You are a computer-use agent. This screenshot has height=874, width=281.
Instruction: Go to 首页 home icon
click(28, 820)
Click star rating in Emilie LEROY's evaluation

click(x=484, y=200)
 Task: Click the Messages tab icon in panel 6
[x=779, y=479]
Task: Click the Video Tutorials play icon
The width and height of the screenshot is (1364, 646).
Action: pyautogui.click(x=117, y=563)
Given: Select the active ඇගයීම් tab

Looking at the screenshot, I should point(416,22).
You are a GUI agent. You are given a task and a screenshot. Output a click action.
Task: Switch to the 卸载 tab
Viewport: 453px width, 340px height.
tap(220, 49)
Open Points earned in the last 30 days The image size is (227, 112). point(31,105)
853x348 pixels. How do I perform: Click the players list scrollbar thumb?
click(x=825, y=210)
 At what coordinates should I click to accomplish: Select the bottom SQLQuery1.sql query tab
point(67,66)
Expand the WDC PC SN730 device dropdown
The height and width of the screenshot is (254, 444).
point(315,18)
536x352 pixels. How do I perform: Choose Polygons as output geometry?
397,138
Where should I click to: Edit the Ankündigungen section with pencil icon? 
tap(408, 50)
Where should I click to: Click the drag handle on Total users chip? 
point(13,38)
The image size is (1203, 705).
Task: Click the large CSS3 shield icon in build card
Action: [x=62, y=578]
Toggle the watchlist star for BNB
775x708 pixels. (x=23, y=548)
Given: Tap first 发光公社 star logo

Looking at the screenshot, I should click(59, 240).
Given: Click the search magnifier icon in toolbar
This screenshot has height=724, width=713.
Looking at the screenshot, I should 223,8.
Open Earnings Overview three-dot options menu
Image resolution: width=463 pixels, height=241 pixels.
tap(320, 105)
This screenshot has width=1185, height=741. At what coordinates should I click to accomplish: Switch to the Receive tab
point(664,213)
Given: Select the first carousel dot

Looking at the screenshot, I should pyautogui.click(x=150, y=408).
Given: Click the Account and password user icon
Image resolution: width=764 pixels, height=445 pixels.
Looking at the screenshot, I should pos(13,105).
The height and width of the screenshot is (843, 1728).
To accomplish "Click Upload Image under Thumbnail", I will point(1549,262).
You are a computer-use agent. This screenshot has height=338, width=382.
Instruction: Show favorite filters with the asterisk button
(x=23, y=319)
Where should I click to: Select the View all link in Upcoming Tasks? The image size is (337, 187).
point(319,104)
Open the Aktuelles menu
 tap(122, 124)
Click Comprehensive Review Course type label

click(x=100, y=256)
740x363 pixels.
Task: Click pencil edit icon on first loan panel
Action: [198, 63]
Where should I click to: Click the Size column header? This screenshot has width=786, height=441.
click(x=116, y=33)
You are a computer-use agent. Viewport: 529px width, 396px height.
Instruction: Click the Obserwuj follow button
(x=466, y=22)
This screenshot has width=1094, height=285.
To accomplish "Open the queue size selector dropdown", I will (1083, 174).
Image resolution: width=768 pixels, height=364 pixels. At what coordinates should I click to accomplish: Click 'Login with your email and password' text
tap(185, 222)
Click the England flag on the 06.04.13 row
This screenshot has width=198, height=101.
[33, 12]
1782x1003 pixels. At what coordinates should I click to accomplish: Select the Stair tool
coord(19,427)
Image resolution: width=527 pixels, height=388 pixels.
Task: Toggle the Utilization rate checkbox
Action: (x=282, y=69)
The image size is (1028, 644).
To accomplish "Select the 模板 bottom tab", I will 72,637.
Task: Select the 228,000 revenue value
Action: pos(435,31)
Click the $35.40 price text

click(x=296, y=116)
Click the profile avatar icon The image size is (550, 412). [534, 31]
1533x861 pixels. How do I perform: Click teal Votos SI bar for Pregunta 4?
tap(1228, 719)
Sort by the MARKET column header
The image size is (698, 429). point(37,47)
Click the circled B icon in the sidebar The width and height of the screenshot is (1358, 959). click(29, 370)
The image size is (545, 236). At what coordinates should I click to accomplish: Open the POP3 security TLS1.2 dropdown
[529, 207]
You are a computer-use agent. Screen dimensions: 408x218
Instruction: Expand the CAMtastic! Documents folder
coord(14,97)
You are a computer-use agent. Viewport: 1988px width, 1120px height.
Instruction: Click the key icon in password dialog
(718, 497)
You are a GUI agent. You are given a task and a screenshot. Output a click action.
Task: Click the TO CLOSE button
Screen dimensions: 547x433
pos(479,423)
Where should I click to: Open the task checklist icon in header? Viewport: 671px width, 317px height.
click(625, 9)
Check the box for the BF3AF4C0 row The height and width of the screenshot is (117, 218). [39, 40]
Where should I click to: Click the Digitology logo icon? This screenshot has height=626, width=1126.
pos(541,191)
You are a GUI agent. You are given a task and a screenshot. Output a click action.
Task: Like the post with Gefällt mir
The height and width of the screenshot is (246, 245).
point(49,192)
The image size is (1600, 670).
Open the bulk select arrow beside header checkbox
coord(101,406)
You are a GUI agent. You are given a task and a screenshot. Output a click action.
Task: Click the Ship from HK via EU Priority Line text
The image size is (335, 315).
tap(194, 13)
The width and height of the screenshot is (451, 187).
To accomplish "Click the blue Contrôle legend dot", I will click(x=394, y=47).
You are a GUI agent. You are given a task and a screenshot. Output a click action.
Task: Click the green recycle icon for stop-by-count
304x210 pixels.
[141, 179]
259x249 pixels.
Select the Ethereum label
----------
* _WHAT THIS TASK INVOLVES_:
Write out every entry exactly as it appears.

* _ANSWER FOR THE TASK_:
You are a computer-use agent. This screenshot has height=874, width=281.
Instruction: Go to 首页 home icon
click(28, 820)
Click star rating in Emilie LEROY's evaluation

click(x=484, y=200)
 Task: Click the Messages tab icon in panel 6
[x=779, y=479]
Task: Click the Video Tutorials play icon
The width and height of the screenshot is (1364, 646).
Action: pyautogui.click(x=117, y=563)
Given: Select the active ඇගයීම් tab

Looking at the screenshot, I should point(416,22).
You are a GUI agent. You are given a task and a screenshot. Output a click action.
Task: Switch to the 卸载 tab
Viewport: 453px width, 340px height.
tap(220, 49)
Open Points earned in the last 30 days The image size is (227, 112). point(31,105)
853x348 pixels. How do I perform: Click the players list scrollbar thumb?
click(x=825, y=210)
 At what coordinates should I click to accomplish: Select the bottom SQLQuery1.sql query tab
point(67,66)
Expand the WDC PC SN730 device dropdown
The height and width of the screenshot is (254, 444).
point(315,18)
536x352 pixels. How do I perform: Choose Polygons as output geometry?
397,138
Where should I click to: Edit the Ankündigungen section with pencil icon? 
tap(408, 50)
Where should I click to: Click the drag handle on Total users chip? 
point(13,38)
The image size is (1203, 705).
Task: Click the large CSS3 shield icon in build card
Action: [x=62, y=578]
Toggle the watchlist star for BNB
775x708 pixels. (x=23, y=548)
Given: Tap first 发光公社 star logo

Looking at the screenshot, I should click(59, 240).
Given: Click the search magnifier icon in toolbar
This screenshot has height=724, width=713.
Looking at the screenshot, I should 223,8.
Open Earnings Overview three-dot options menu
Image resolution: width=463 pixels, height=241 pixels.
tap(320, 105)
This screenshot has width=1185, height=741. At what coordinates should I click to accomplish: Switch to the Receive tab
point(664,213)
Given: Select the first carousel dot

Looking at the screenshot, I should pyautogui.click(x=150, y=408).
Given: Click the Account and password user icon
Image resolution: width=764 pixels, height=445 pixels.
Looking at the screenshot, I should pos(13,105).
The height and width of the screenshot is (843, 1728).
To accomplish "Click Upload Image under Thumbnail", I will point(1549,262).
You are a computer-use agent. This screenshot has height=338, width=382.
Instruction: Show favorite filters with the asterisk button
(x=23, y=319)
Where should I click to: Select the View all link in Upcoming Tasks? The image size is (337, 187).
point(319,104)
Open the Aktuelles menu
 tap(122, 124)
Click Comprehensive Review Course type label

click(x=100, y=256)
740x363 pixels.
Task: Click pencil edit icon on first loan panel
Action: [198, 63]
Where should I click to: Click the Size column header? This screenshot has width=786, height=441.
click(x=116, y=33)
You are a computer-use agent. Viewport: 529px width, 396px height.
Instruction: Click the Obserwuj follow button
(x=466, y=22)
This screenshot has width=1094, height=285.
To accomplish "Open the queue size selector dropdown", I will (1083, 174).
Image resolution: width=768 pixels, height=364 pixels. At what coordinates should I click to accomplish: Click 'Login with your email and password' text
tap(185, 222)
Click the England flag on the 06.04.13 row
This screenshot has width=198, height=101.
[33, 12]
1782x1003 pixels. At what coordinates should I click to accomplish: Select the Stair tool
coord(19,427)
Image resolution: width=527 pixels, height=388 pixels.
Task: Toggle the Utilization rate checkbox
Action: (x=282, y=69)
The image size is (1028, 644).
To accomplish "Select the 模板 bottom tab", I will 72,637.
Task: Select the 228,000 revenue value
Action: pos(435,31)
Click the $35.40 price text

click(x=296, y=116)
Click the profile avatar icon The image size is (550, 412). [534, 31]
1533x861 pixels. How do I perform: Click teal Votos SI bar for Pregunta 4?
tap(1228, 719)
Sort by the MARKET column header
The image size is (698, 429). point(37,47)
Click the circled B icon in the sidebar The width and height of the screenshot is (1358, 959). click(29, 370)
The image size is (545, 236). At what coordinates should I click to accomplish: Open the POP3 security TLS1.2 dropdown
[529, 207]
You are a computer-use agent. Screen dimensions: 408x218
Instruction: Expand the CAMtastic! Documents folder
coord(14,97)
You are a computer-use agent. Viewport: 1988px width, 1120px height.
Instruction: Click the key icon in password dialog
(718, 497)
You are a GUI agent. You are given a task and a screenshot. Output a click action.
Task: Click the TO CLOSE button
Screen dimensions: 547x433
pos(479,423)
Where should I click to: Open the task checklist icon in header? Viewport: 671px width, 317px height.
click(625, 9)
Check the box for the BF3AF4C0 row The height and width of the screenshot is (117, 218). [39, 40]
Where should I click to: Click the Digitology logo icon? This screenshot has height=626, width=1126.
pos(541,191)
You are a GUI agent. You are given a task and a screenshot. Output a click action.
Task: Like the post with Gefällt mir
The height and width of the screenshot is (246, 245).
point(49,192)
The image size is (1600, 670).
Open the bulk select arrow beside header checkbox
coord(101,406)
You are a GUI agent. You are given a task and a screenshot. Output a click action.
Task: Click the Ship from HK via EU Priority Line text
The image size is (335, 315).
tap(194, 13)
The width and height of the screenshot is (451, 187).
To accomplish "Click the blue Contrôle legend dot", I will click(x=394, y=47).
You are a GUI agent. You are given a task and a screenshot. Output a click action.
Task: Click the green recycle icon for stop-by-count
304x210 pixels.
[141, 179]
259x249 pixels.
Select the Ethereum label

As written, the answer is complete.